A stream processor is a state machine that transforms data as it flows through — emit output, await more input, or halt. Processors compose by piping: each stage's output feeds the next's input. The entire pipeline runs in constant memory regardless of data volume, and resource cleanup (file handles, connections) is guaranteed even when errors occur mid-stream.
A water treatment plant. Raw water flows in, through filter stages, UV treatment, pH adjustment — each stage processes water as it arrives, passing results to the next stage. The plant doesn't wait for all the world's water before filtering. Each stage is independent and composable. Pipe them in any order. When a stage shuts down, upstream stages are notified and drain properly.
// WRONG: loads the entire 50GB file into memory
import fs from 'fs';
const data = fs.readFileSync('huge.log', 'utf8'); // needs 50GB RAM!

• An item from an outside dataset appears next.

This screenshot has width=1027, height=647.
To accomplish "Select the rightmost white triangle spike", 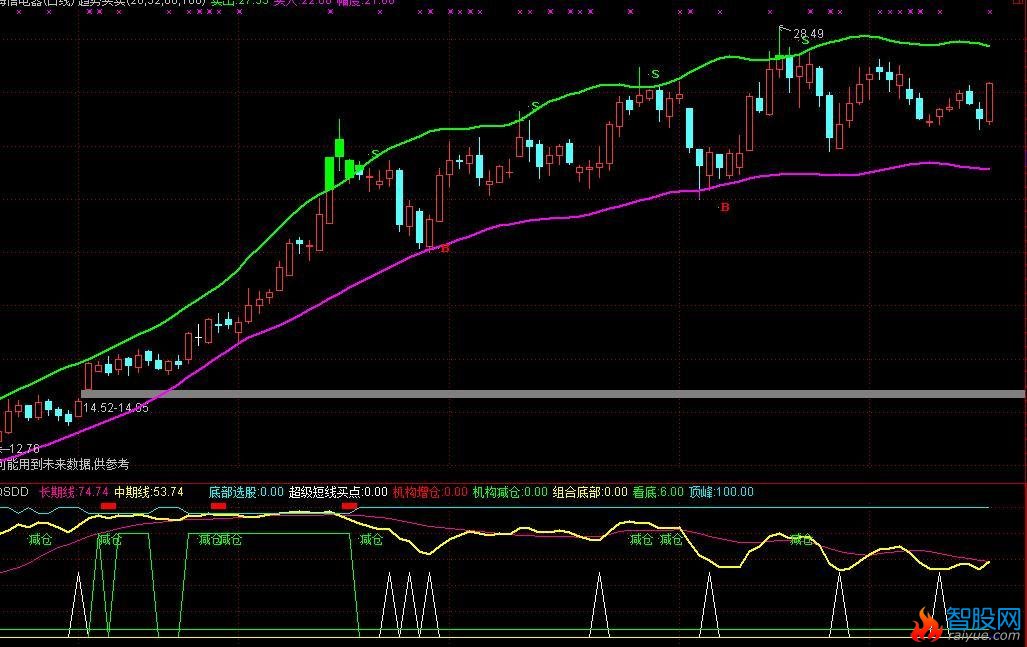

const errors = data.split('\n').filter(l => l.includes('ERROR'));
// RIGHT: stream processing — constant memory regardless of file size
import { createReadStream } from 'fs';
import { createInterface } from 'readline';
import { createWriteStream } from 'fs';
async function extractErrors(input: string, output: string) {
const reader = createInterface({
input: createReadStream(input), // reads in ~64KB chunks
});
const writer = createWriteStream(output);
for await (const line of reader) { // process ONE line at a time
if (line.includes('ERROR')) {
writer.write(line + '\n'); // emit matching line
}
}
writer.close(); // halt: clean up resources
}
// Works identically on 1KB or 1TB files. Memory usage: ~64KB always.
// Composable pipe (RxJS-style concept):
// source → filter → transform → take(100) → sink
// Each stage: Await input → process → Emit output → Await more
// Three states: Emit | Await | Halt
// Unix pipes are the original:
// cat access.log | grep "ERROR" | awk '{print $5}' | sort | uniq -c | head -10
// Each | connects a stream producer to a stream consumer